SfN logo with an image of a brainResearchers from the Washington National Primate Research Center Neuroscience Unit made a big impact at this year’s Society for Neuroscience (SfN) meeting, sharing 27 different scientific presentations. This large wide-ranging set of contributions shows how our teams are helping push neuroscience forward in meaningful, practical ways.

The studies covered everything from basic brain wiring to vision, learning, and new tools that can change how scientists study the brain. Here are some of the standout projects:

Why different parts of the brain learn differently
One project showed that two neighboring brain areas, one that helps control movement and one that processes touch, don’t adapt to stimulation in the same way. This suggests that future brain-based therapies, like those used after injuries or strokes, may need to be tailored to each specific region rather than using a one-size-fits-all approach.

How the brain keeps the world “steady” when your eyes jump around
Every time you move your eyes, your visual world should technically blur. But it doesn’t; your brain keeps things stable. WaNPRC scientists uncovered signals in a part of the brain involved in vision that help update this “steady view” even when the eyes move rapidly. Understanding this process can eventually help with conditions that affect visual stability.

How the brain finds objects in cluttered scenes
Researchers tested how monkeys identify animals in very challenging pictures, like those made of dots or high-contrast black-and-white shapes. They found that mid-level visual areas and the prefrontal cortex work together to pull meaningful objects out of visual noise. This offers clues about how we make sense of complicated images in the real world.

How the brain recognizes shapes even when lighting changes
Another team discovered that a key visual area continues to recognize an object’s shape even when its brightness flips from light-on-dark to dark-on-light. This means the brain stores shape information in a way that’s tied to the object itself, not the lighting—similar to how you can recognize a friend’s face whether they’re in sunlight or shadow.

What changes across layers of the brain’s “first stop” for vision
Using recordings from thousands of neurons, researchers found that the way cells respond to overlapping patterns (like stripes or textures) changes depending on their depth within the visual cortex. This gives scientists a clearer map of how early visual processing works.

A breakthrough tool for turning brain activity off with light
One exciting advance this year was a new optogenetics technique that uses red light to temporarily quiet specific brain cells—no surgery required beyond the original gene delivery. The effect lasts more than a year and works through the brain’s protective covering. This is a major step forward for long-term, minimally invasive brain research.

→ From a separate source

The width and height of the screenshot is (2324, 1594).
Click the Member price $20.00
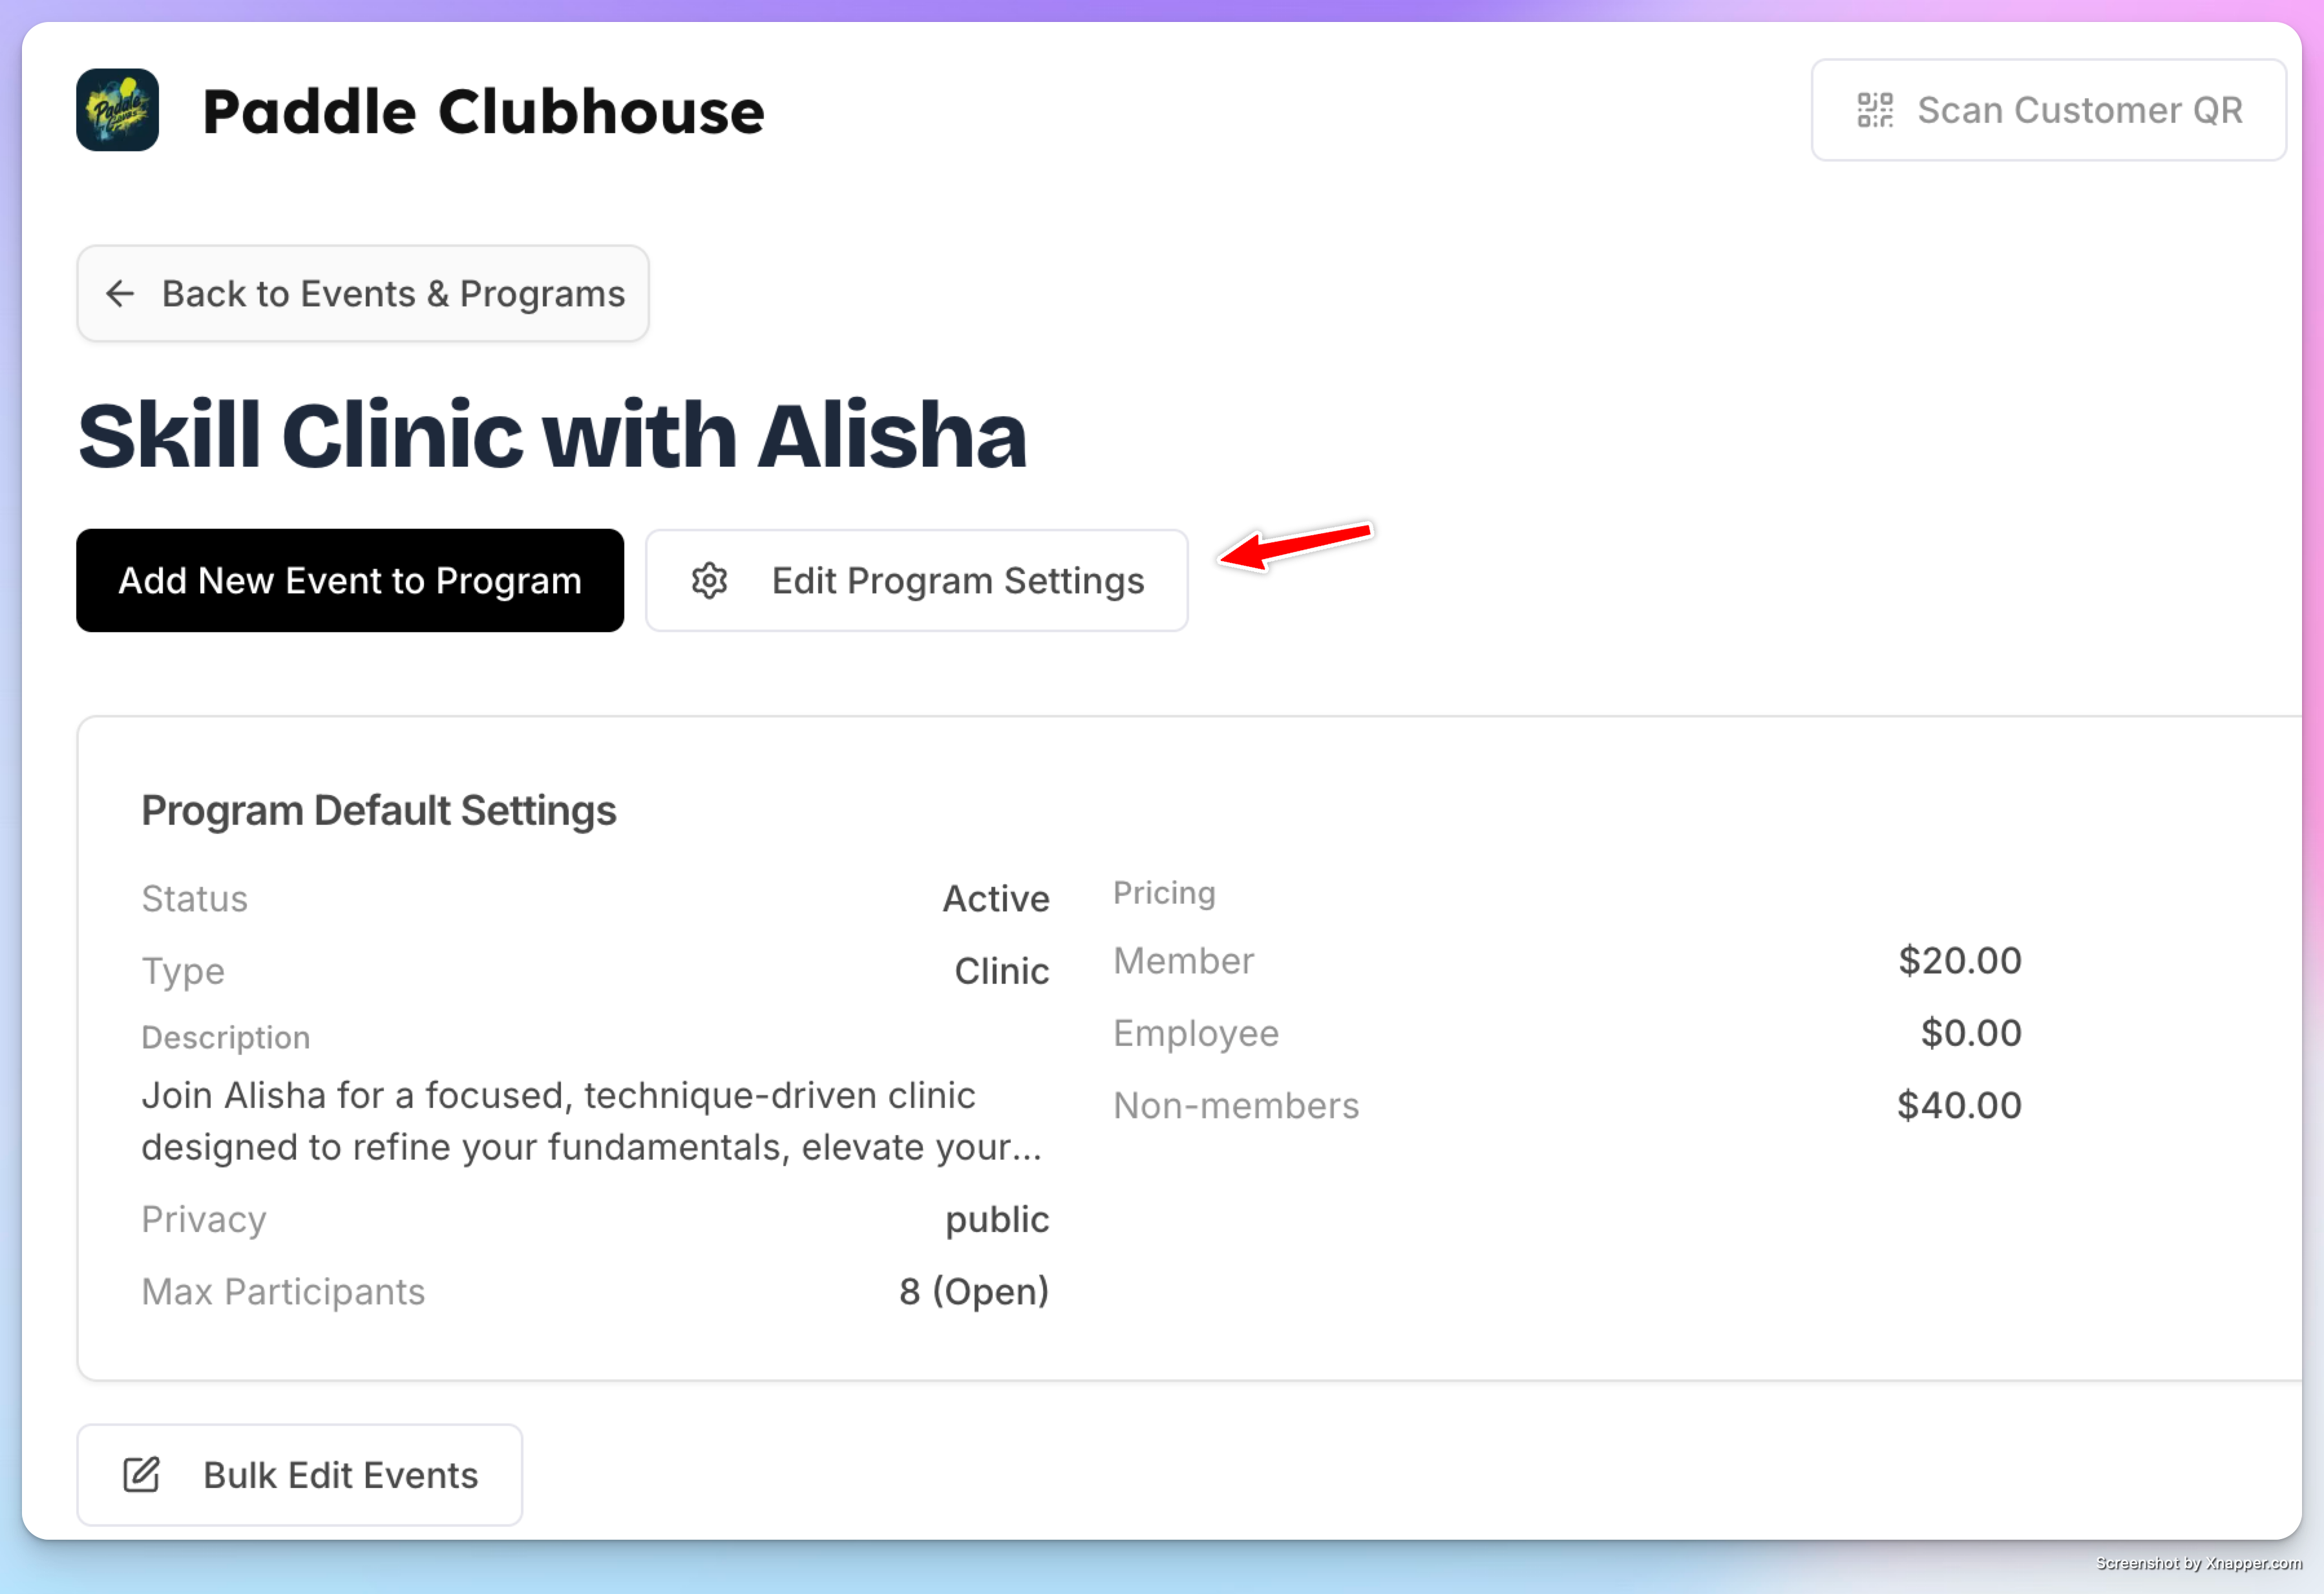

The first direct look at how the brain filters visual information during eye movements
Scientists identified individual pairs of connected cells between the eye and the first visual relay in the brain. They found that this connection briefly “dials down” signals right before an eye movement, then opens back up afterward—almost like a camera adjusting exposure during motion. This helps explain how the brain avoids blurry vision.

Big steps toward mapping the brain’s wiring in multiple species
Two presentations showed how barcoding technologies  – tools that label neurons with unique molecular “IDs”-are being adapted for use in monkeys and other species. These methods could make it possible to map brain wiring at a massive scale.

How the brain gets better at learning new tasks
In a long-term study, researchers found that as animals learned many different problems over time, brain cells in memory and decision-making areas started representing information in more flexible, general ways. This work helps explain how we develop “learning-to-learn” skills, being able to pick up new tasks more easily with experience.

Together, these presentations highlight just how much groundbreaking work WaNPRC researchers are contributing to the field. Their discoveries deepen our understanding of how the brain sees, learns, adapts, and connects, and they pave the way for future advances in treating human neurological conditions.

This year’s SfN meeting confirmed what we already knew: our scientists are helping shape the future of neuroscience.